* [EXERCISE TASK A]:
Render the records as a Markdown table with the columns No. and Line, from the line containing "Task: Switch to Slide Sorter view" through the end of the records, leaving out blank lines and pictures.

To Do: June 4–19, 2014

Photo: Courtesy of Columbia Pictures (22 Jump Street); Craig Sjodin/Courtesy of ABC (The Bachelorette); Dusdin Condren/Courtesy of Jagjaguar (van Etten); Patrick McMullan (Monae); Alan Markfield/Courtesy of Twentieth Century Fox (X-Men)

Movies and TV
1.–2. See X-Men: Days of Future Past Followed by Two Episodes of Star Trek: The Next Generation
Then and now.
I love change-the-past time-travel movies no ­matter how dopey, and the superhero picture with the pretzel title is the closest thing in a while to a decent one. But as Patrick Stewart’s Xavier sends Hugh ­Jackman’s Wolverine back to 1973 to keep Jennifer Lawrence’s Mystique from setting in ­motion a chain of disastrous events, my thoughts strayed to ­Stewart’s even better time-jump adventures, back when he was Captain Jean-Luc Picard in the Star Trek: The Next Generation episodes “Yesterday’s ­Enterprise” and “All Good Things …” Now, that’s how you muck around with the butterfly effect, kids. —David Edelstein
In theaters now; available via Amazon Prime.

Art
3. See Mary Carlson: Paradise
If Hummels were good.
All those beautiful saints from all those medieval and Renaissance paintings and panels come to sweet life in Mary Carlson’s infatuating show of tiny glazed stoneware and porcelain figures. We see agonized little Adam and Eve from Masaccio, a stooping St. Francis from Giotto, and assorted saints from Fra Angelico. One yummy pedestal sports exotic flowers all derived from Bosch. It’s as if those postcards on your fridge came to magical 3-D life and inhabited your space like beloved friends and ancient ancestors. —Jerry Saltz
Elizabeth Harris Gallery, through June 21.

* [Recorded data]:

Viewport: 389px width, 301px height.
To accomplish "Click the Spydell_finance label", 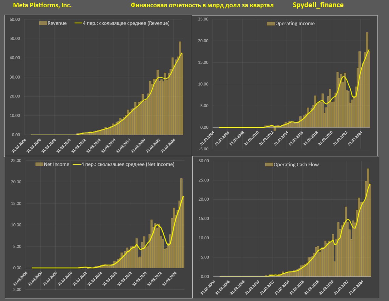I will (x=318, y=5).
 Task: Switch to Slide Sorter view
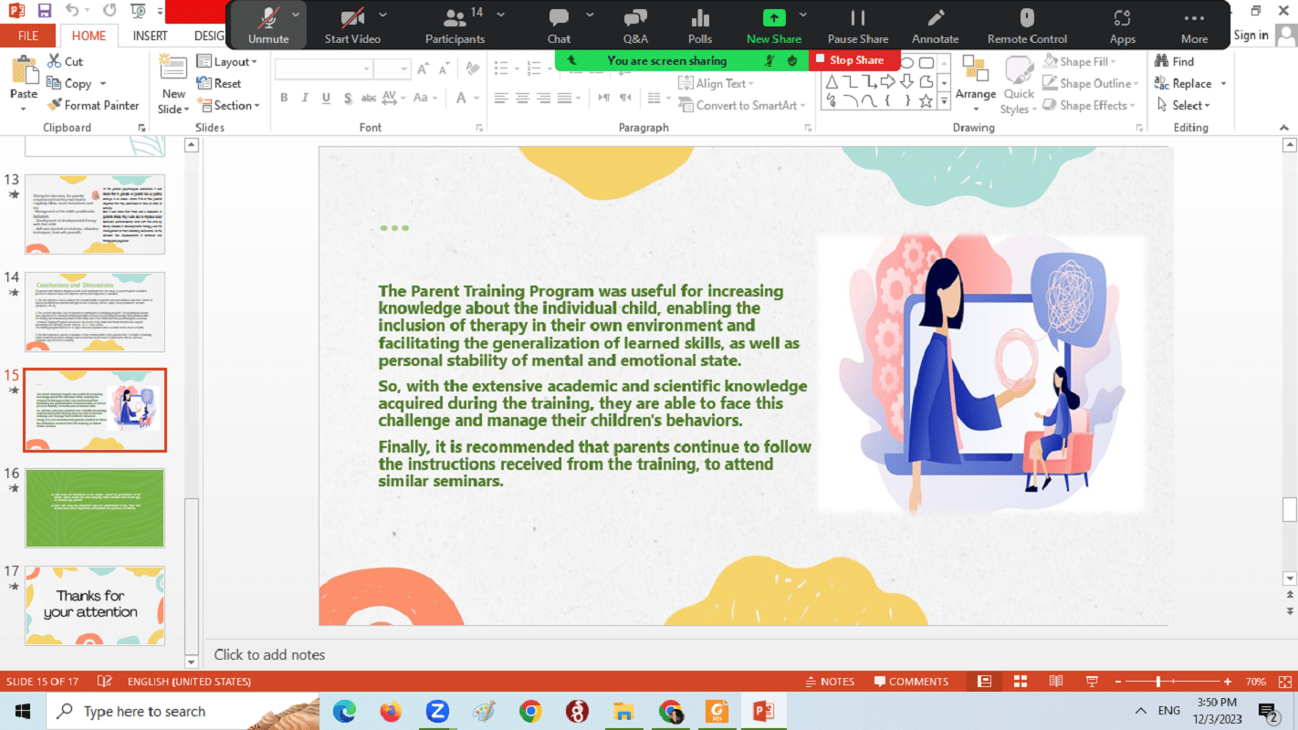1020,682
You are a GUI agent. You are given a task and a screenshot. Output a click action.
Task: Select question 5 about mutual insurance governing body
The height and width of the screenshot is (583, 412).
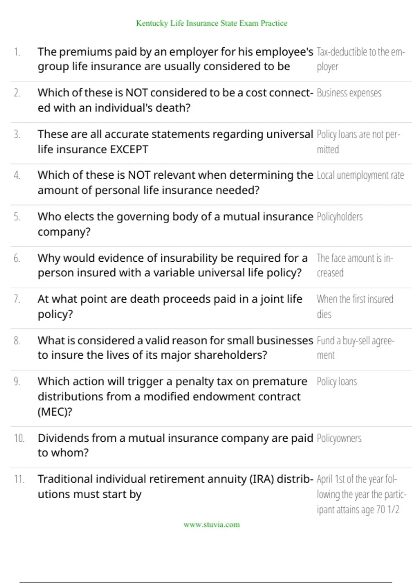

* [EXERCISE TASK B]:
According to the to-do list, through what date is Mary Carlson: Paradise on view at Elizabeth Harris Gallery?

* [RESULT A]:
| No. | Line |
|---|---|
| 1 |  Task: Switch to Slide Sorter view |
| 2 | 1020,682 |
| 3 | You are a GUI agent. You are given a task and a screenshot. Output a click action. |
| 4 | Task: Select question 5 about mutual insurance governing body |
| 5 | The height and width of the screenshot is (583, 412). |

* [RESULT B]:
June 21.